# [SUPPLIED RECORDS]
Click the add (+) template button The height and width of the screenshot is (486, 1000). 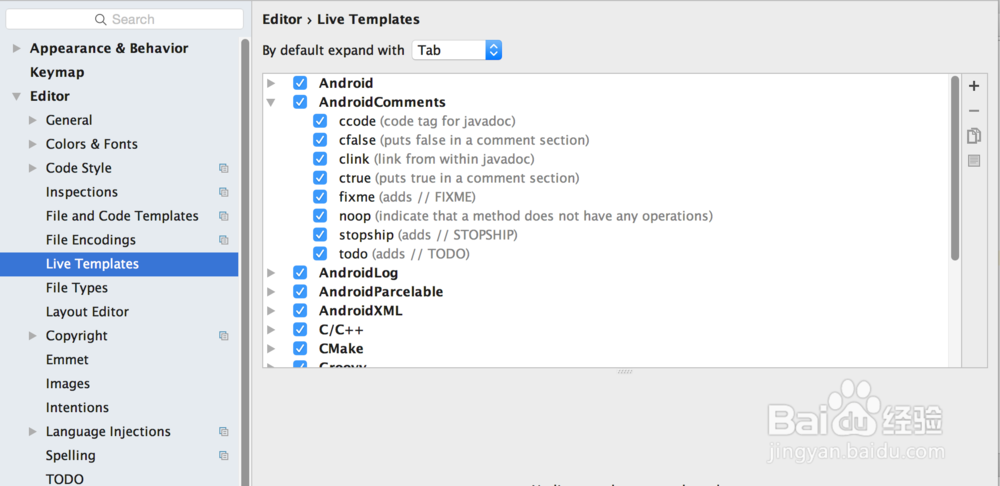click(974, 86)
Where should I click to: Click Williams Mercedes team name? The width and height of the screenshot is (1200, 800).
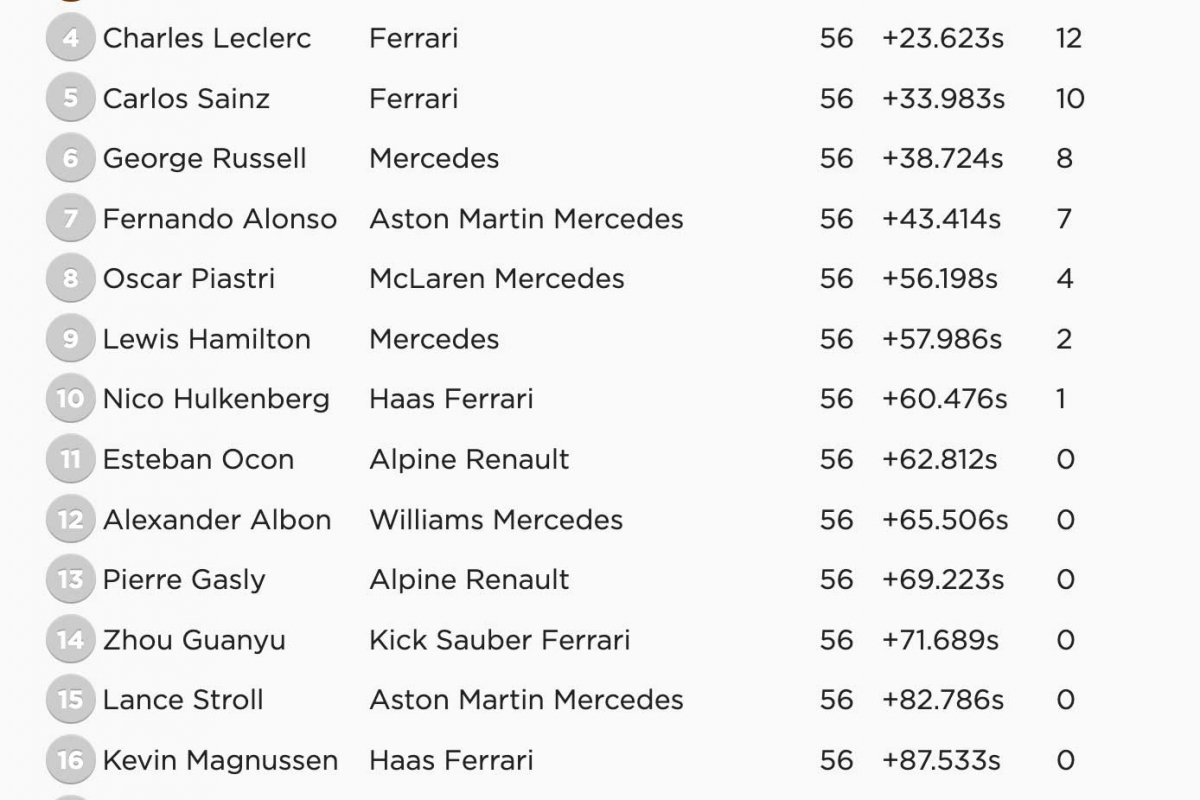click(496, 520)
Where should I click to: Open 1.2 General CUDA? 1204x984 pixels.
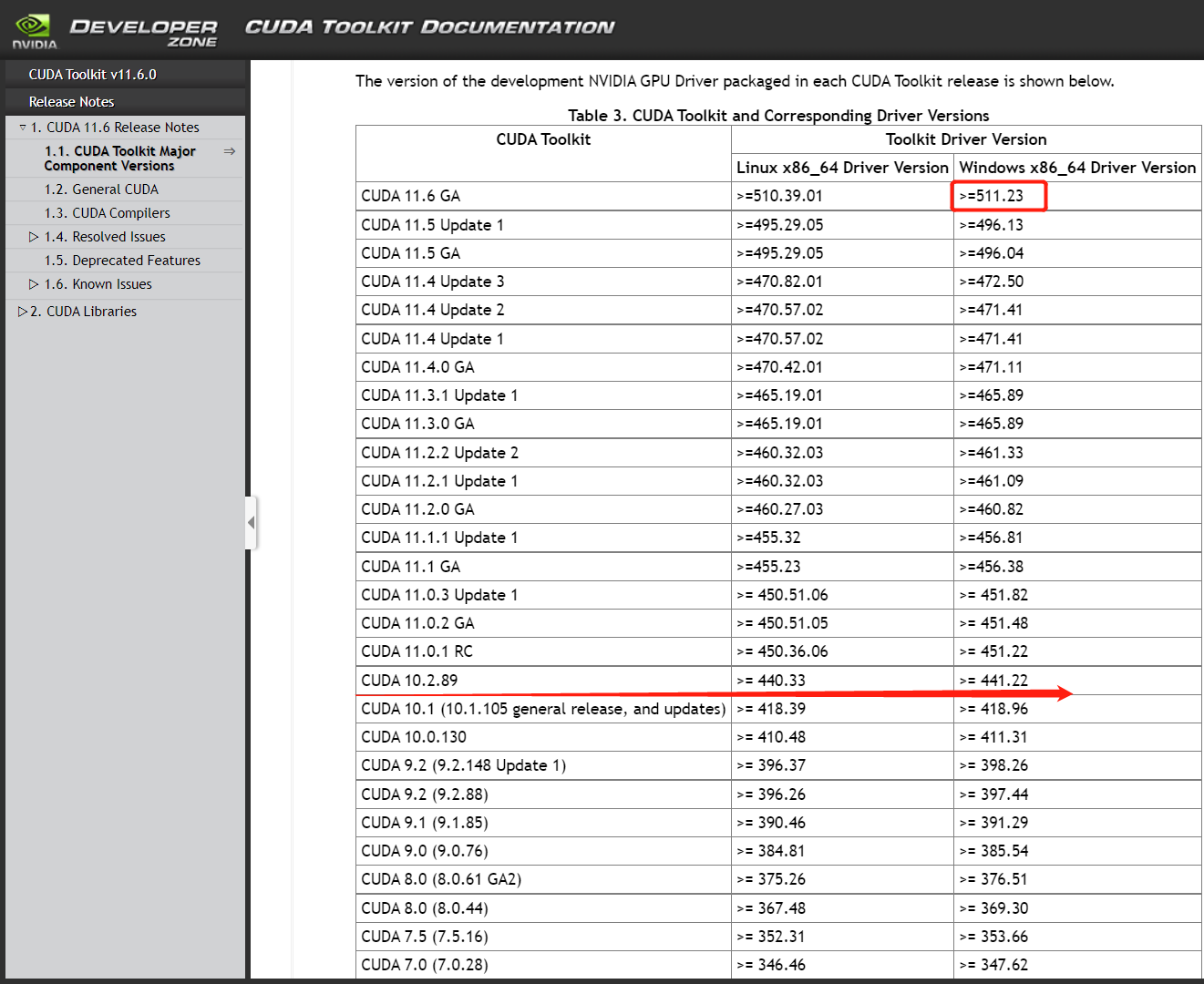click(x=102, y=189)
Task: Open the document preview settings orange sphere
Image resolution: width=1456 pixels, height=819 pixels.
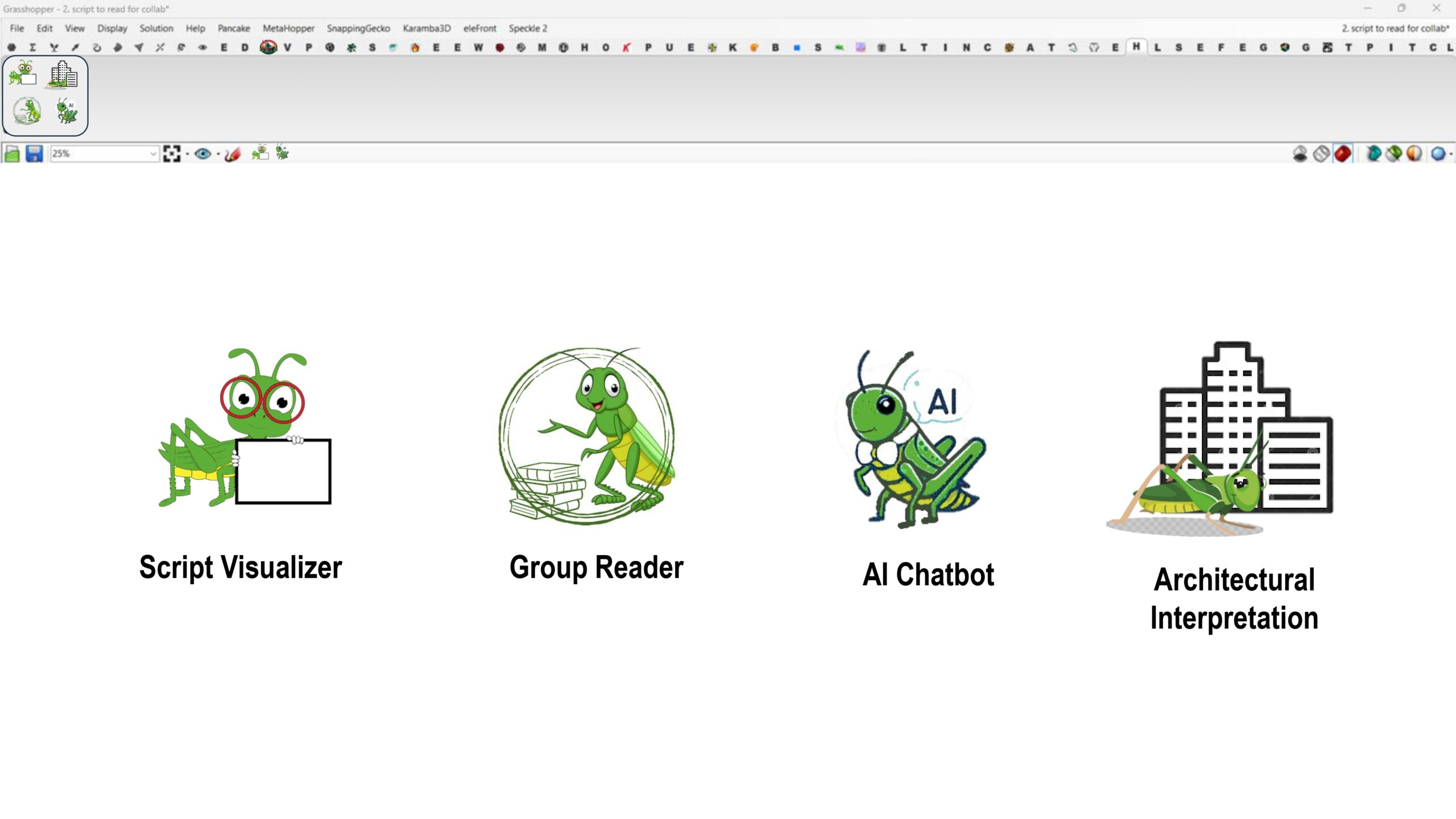Action: [1414, 154]
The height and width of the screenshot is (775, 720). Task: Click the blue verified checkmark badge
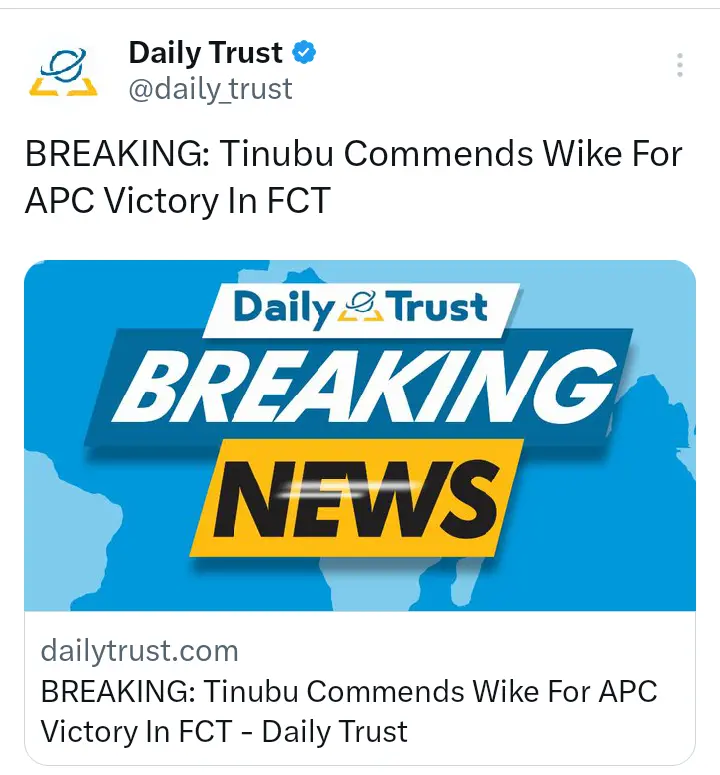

# [TASK]
Reproduce exactly the part of the records above that begins at the line holding "Where should I click to: Click" and ends at the final line, both included, leaving out the pictures.

# [TASK RESPONSE]
Where should I click to: Click Williams Mercedes team name? The width and height of the screenshot is (1200, 800).
click(496, 520)
Where should I click to: Open 1.2 General CUDA? 1204x984 pixels.
click(x=102, y=189)
Task: Open the document preview settings orange sphere
Image resolution: width=1456 pixels, height=819 pixels.
Action: [1414, 154]
The height and width of the screenshot is (775, 720). Task: Click the blue verified checkmark badge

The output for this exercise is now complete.